## Your task
Leave out the pictures and repeat the data exactly.

## Data for analysis
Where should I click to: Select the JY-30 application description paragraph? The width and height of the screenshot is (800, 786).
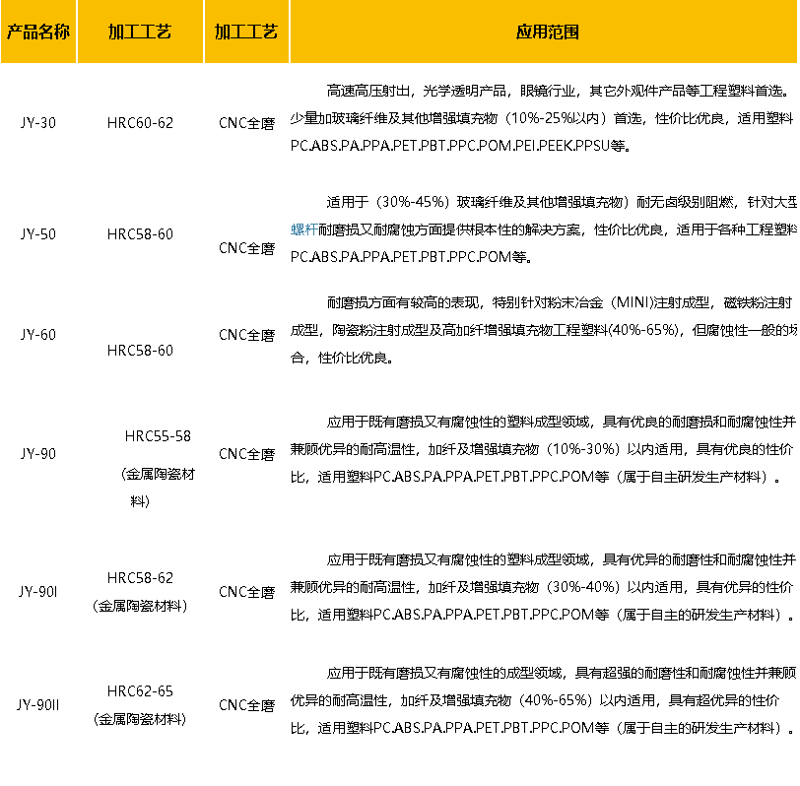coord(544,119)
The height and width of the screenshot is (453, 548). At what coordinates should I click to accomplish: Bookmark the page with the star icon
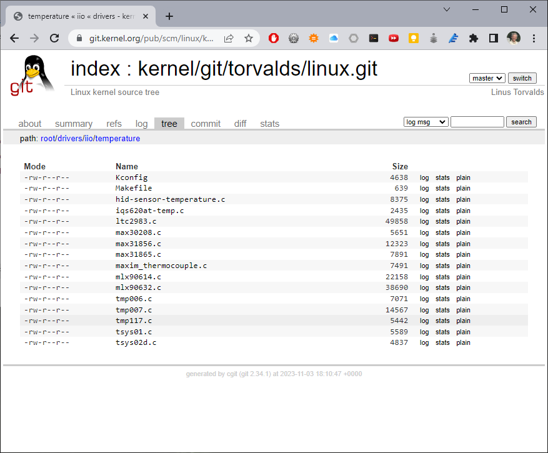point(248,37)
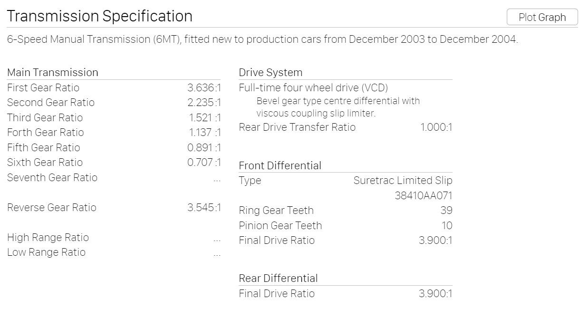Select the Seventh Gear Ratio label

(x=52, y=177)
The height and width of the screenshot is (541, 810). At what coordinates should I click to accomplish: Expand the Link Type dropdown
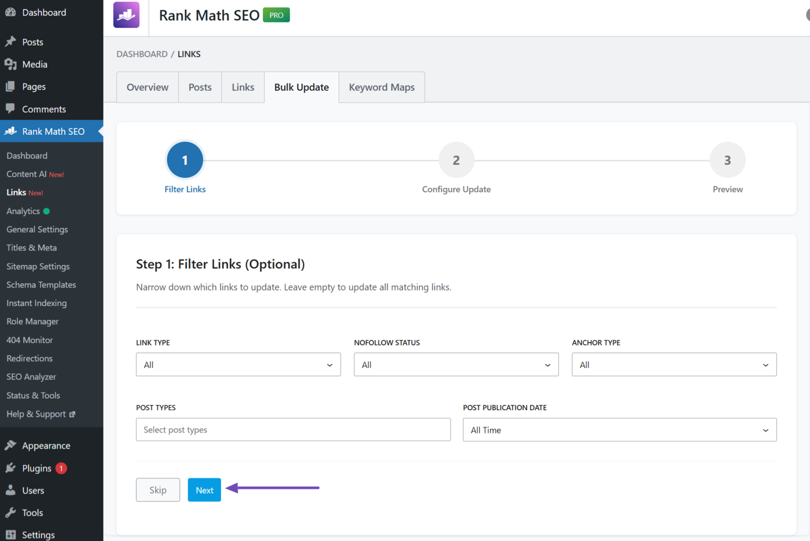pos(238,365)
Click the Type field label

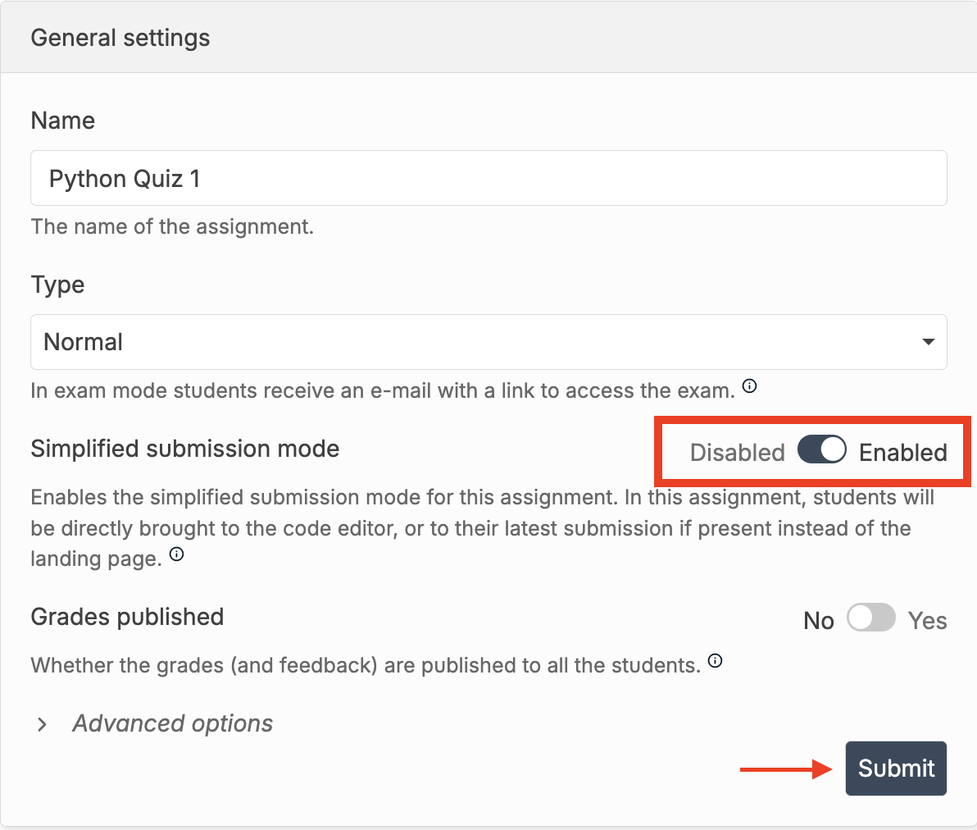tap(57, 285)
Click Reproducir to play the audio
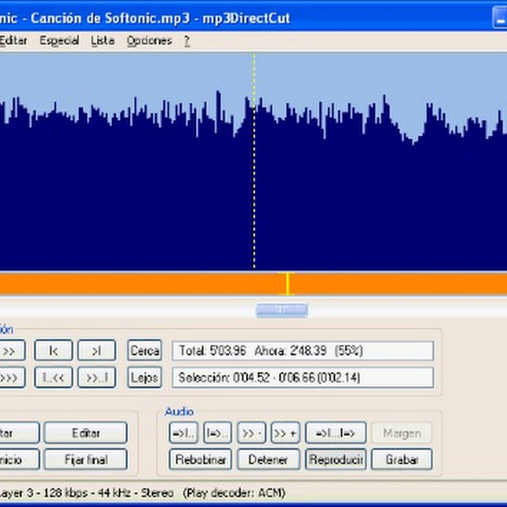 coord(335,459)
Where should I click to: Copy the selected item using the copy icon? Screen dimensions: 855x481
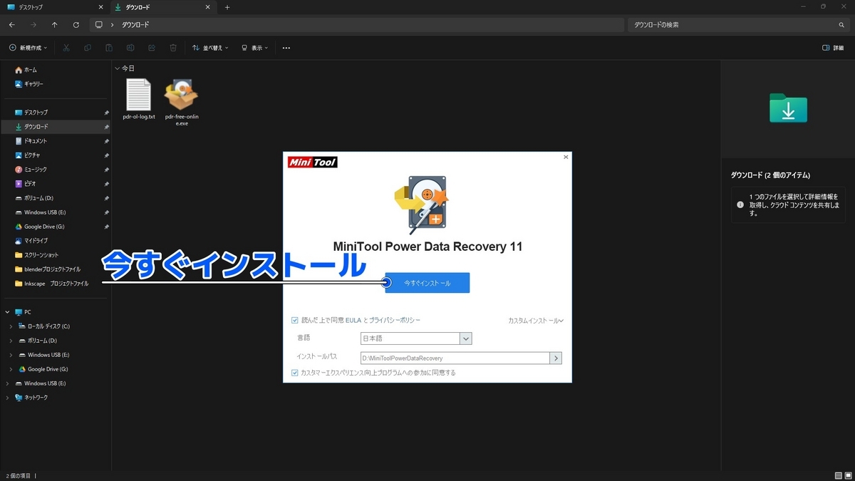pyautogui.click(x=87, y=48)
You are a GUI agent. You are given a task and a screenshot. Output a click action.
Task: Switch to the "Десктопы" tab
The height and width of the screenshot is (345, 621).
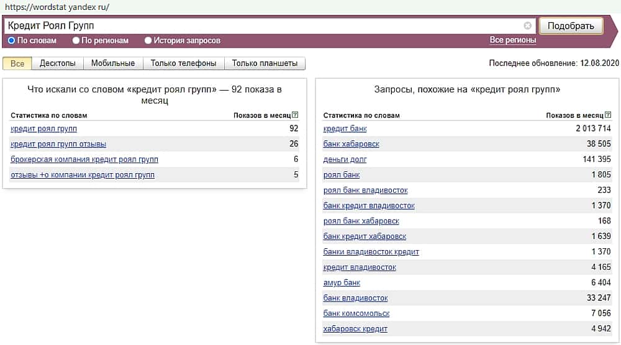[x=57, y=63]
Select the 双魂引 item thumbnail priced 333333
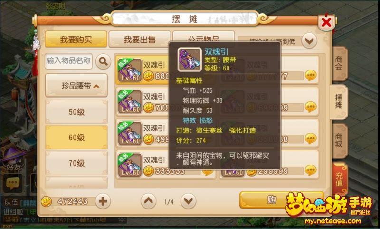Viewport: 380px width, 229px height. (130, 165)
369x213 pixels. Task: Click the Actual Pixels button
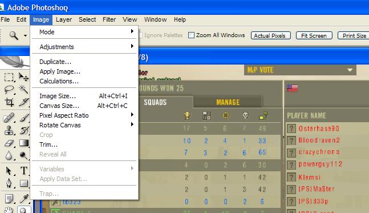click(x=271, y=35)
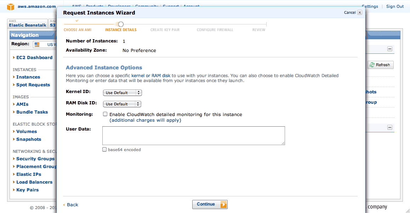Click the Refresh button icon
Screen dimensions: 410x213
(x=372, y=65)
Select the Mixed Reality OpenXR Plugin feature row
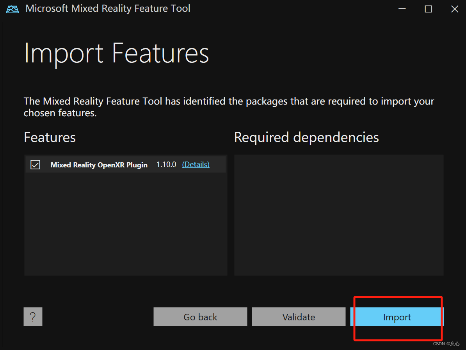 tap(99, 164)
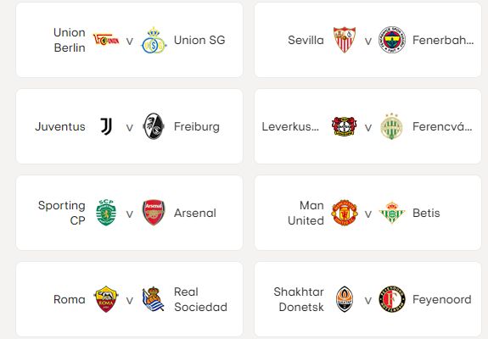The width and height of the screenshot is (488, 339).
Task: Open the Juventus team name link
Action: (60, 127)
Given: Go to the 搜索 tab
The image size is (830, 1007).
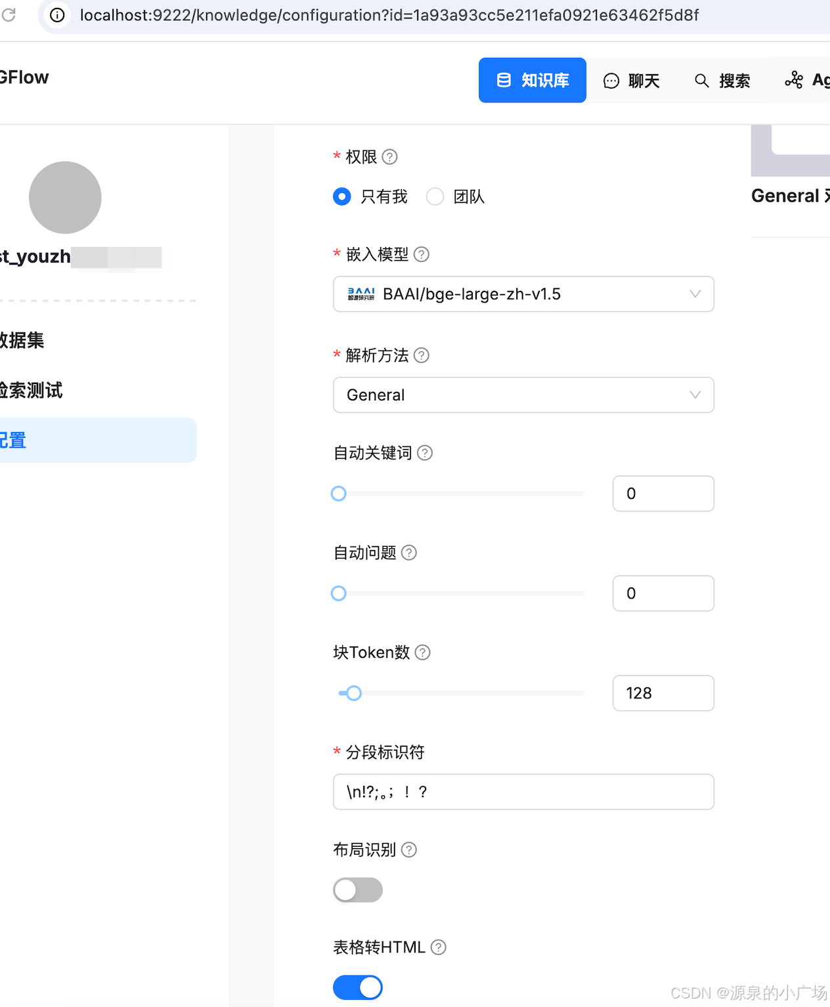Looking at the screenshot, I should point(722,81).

## Answer to this problem
Where should I click to: Select the JY-30 application description paragraph? The width and height of the screenshot is (800, 786).
coord(544,119)
The height and width of the screenshot is (453, 548). At what coordinates should I click to accomplish: Bookmark the page with the star icon
point(248,37)
Select the Seventh Gear Ratio label

(x=52, y=177)
The height and width of the screenshot is (541, 810). At what coordinates should I click to accomplish: Expand the Link Type dropdown
pos(238,365)
Click the Type field label

tap(57, 285)
Click Reproducir to play the audio
 coord(335,459)
Where should I click to: Copy the selected item using the copy icon? Screen dimensions: 855x481
pyautogui.click(x=87, y=48)
You are a GUI agent. You are given a task and a screenshot. Output a click action.
Task: Switch to the "Десктопы" tab
The height and width of the screenshot is (345, 621).
[x=57, y=63]
Select the 双魂引 item thumbnail priced 333333
Viewport: 380px width, 229px height. (130, 165)
369x213 pixels. Task: Click the Actual Pixels button
click(x=271, y=35)
Click the Refresh button icon
Screen dimensions: 410x213
(x=372, y=65)
Select the Mixed Reality OpenXR Plugin feature row
 tap(99, 164)
The width and height of the screenshot is (488, 339).
Task: Open the Juventus team name link
Action: (60, 127)
Given: Go to the 搜索 tab
The image size is (830, 1007).
Looking at the screenshot, I should point(722,81).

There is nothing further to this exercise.